It is a primer on chess tactics, with successive chapters covering topics such as the pin, the knight fork, the skewer, discovered attack, double check and so on; and it is a worthwhile introduction to these topics still. There are plenty of diagrams to illustrate each theme and a short quiz at the end of most chapters. Twenty-odd chapters all told.

These are not complicated positions , so can serve as excellent material for introducing tactics to juniors and/or beginners. Pretty much all the positions hold up, however in No. 167A Black should really play 2…R8d4 and not 2…c5 as given. The latter move allows White to escape by 3.Qe4. Other than that, the presentation is clean and the explanations are clear.

A classic book.


Book Details

Winning Chess

By Irving Chernev and Fred Reinfeld

Batsford, 2013

ISBN: 9781849941105


You can read a description of Winning Chess by Irving Chernev and Fred Reinfeld at the publisher’s website here.

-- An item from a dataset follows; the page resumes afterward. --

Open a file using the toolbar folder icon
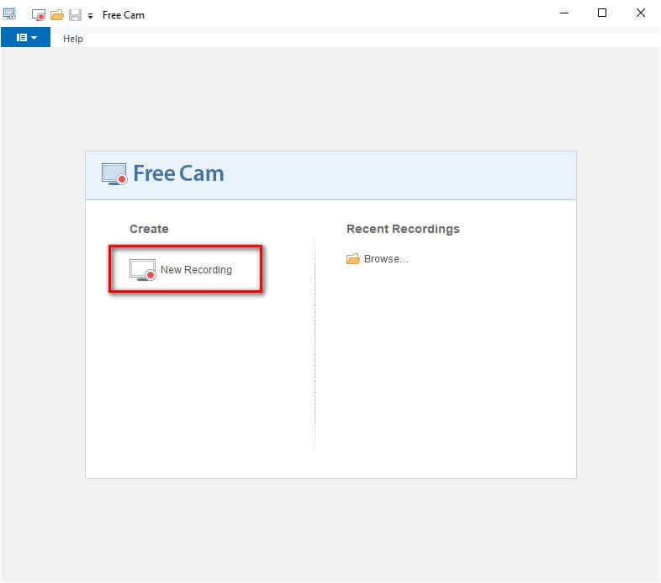This screenshot has height=583, width=661. coord(56,14)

William Steinitz, Chess Champion

William Steinitz, Chess Champion: A Biography of the Bohemian Caesar

Imagine a time when the headline, ‘Great Discovery in Chess’, could appear in a daily newspaper, as in fact happened in the New York Sun for 2 June 1895.

And what was the nature of this ‘great discovery’? Wilhelm Steinitz had just announced that he had discovered a perfect defence to the Evan’s Gambit. It was a different age.

This is an enthralling biography of William (or Wilhelm) Steinitz, the first world chess champion and the father of modern chess. Steinitz was the player and theorist who laid the foundation for our current understanding of chess, and he was probably the game’s deepest thinker. His only other rival for this honour is Nimzowitsch, who reacted to Tarrasch’s simplified codification of Steinitz’s thought.

Many years of research have gone into the writing of this book, which is clearly a labour of love. Landsberger traces the trajectory of Steinitz’s life from his childhood in the Prague ghetto, about which relatively little is known, to his short time in Vienna as a young man and his later emigration to London, where he stayed for 20 years. It was in London that Steinitz came to prominence, most notably by defeating Adolf Anderssen in a match in 1866. From that point on, he was regarded as the
world’s best player until his defeat by Lasker in 1894. By that time, he had settled in America.

There were elements of tragedy to Steinitz’s life, and the author does not shy away from these. As is generally known, he had mental health problems in the last years of his life and he had difficulty in eking out a living as a chess player and journalist. In sum, though, his life was one of immense intellectual achievement; he revolutionized our understanding of chess.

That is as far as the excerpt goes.